That Big Purple Dinosaur Is Teaching Kids To Be Safe
Adults sometimes find it difficult to sit through Barney the Dinosaur’s shows, but so what? Preschoolers adore the big purple lug for their own inscrutable reasons, and the cheerful Barney is a better influence on very young minds than most television fare.
Barney first came to life as a humble videotape in the late 1980s and several years afterward achieved stardom on PBS. His shows are usually nothing more than pleasant singalongs in familiar surroundings with a regular group of kids from his neighborhood.
Recently, however, a Barney tape appeared with the forthright intention of teaching kids something of immediate usefulness, Barney Home Video’s “Barney Safety” (40 minutes, $14.95). The tape combines new footage with scenes from early Barney episodes, all relating to the subject of safety in and around the home.
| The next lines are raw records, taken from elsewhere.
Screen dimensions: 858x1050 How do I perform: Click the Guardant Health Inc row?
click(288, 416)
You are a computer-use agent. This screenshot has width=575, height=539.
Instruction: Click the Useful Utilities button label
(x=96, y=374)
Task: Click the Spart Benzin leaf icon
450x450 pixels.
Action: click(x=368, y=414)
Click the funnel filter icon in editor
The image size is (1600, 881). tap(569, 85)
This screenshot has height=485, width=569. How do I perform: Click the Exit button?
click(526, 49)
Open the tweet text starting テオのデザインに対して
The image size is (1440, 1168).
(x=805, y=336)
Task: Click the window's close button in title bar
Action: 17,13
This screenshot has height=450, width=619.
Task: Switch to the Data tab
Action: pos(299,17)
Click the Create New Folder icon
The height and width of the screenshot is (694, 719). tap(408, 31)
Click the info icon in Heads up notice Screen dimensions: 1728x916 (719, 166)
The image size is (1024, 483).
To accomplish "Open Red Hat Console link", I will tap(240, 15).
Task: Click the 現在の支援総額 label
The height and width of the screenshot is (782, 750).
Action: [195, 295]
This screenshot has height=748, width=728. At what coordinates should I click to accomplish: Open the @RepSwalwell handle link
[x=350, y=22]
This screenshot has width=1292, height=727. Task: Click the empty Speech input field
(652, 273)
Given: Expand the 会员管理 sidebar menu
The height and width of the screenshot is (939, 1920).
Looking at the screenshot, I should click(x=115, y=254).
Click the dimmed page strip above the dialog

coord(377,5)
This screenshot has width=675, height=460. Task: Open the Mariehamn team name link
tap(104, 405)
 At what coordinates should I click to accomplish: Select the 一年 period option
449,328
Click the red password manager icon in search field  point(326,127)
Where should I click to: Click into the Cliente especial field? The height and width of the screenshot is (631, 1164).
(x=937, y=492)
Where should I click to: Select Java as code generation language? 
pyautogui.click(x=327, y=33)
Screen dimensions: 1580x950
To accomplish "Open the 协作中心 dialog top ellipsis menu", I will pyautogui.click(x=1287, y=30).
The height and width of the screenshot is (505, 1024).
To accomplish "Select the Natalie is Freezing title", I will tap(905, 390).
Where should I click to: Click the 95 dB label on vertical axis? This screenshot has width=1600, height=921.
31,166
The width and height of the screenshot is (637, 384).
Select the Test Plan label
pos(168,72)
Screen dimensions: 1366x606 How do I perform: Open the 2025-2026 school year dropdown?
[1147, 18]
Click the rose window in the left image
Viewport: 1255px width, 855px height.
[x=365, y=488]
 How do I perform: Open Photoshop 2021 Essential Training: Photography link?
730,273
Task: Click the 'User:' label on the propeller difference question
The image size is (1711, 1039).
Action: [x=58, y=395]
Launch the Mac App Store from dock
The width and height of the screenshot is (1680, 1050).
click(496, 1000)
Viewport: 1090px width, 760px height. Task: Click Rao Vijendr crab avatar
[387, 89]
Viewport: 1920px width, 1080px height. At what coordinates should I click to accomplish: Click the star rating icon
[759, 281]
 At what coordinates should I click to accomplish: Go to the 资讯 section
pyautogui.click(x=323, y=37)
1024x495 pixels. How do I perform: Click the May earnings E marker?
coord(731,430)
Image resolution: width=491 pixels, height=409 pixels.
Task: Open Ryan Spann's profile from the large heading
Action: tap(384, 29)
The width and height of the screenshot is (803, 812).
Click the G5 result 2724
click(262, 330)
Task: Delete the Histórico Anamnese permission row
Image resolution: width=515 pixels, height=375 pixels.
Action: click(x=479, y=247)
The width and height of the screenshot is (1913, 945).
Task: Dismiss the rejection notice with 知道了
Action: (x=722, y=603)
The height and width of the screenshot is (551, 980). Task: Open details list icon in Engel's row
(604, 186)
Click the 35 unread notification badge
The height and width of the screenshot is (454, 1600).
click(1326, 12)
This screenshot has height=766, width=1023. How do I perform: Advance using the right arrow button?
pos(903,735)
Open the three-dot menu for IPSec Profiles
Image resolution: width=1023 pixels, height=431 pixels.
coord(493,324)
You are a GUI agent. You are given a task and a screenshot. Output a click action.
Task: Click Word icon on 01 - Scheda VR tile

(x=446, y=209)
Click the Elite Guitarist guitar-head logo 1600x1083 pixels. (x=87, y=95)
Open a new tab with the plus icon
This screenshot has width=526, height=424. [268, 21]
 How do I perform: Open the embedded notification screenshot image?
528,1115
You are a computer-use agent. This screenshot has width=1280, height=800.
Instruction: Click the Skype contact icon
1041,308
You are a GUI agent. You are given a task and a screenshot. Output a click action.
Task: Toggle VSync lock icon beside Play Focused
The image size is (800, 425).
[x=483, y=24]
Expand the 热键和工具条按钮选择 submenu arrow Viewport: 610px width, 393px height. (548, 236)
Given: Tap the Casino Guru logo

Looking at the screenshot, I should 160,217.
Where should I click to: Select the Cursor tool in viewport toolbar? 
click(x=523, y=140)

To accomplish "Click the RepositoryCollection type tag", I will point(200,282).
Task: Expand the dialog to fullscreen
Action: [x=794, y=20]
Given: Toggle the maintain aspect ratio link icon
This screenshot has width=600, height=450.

In the traffic section, children are told not to run into the street, to wear bike helmets and to buckle their seat belts. In the home, they’re cautioned against touching potentially hot objects (a stove or iron) and advised on how to bathe safely.
In the most adventuresome sequence, shot just for this video, Barney and pals learn about life at a fire station and about basic fire safety from a genial firefighter. It’s a serious lesson but the tone is kept light. Thus the idea that a person caught in a smoke-filled house should crawl under the smoke in order to breathe comes across as more fun than frightening.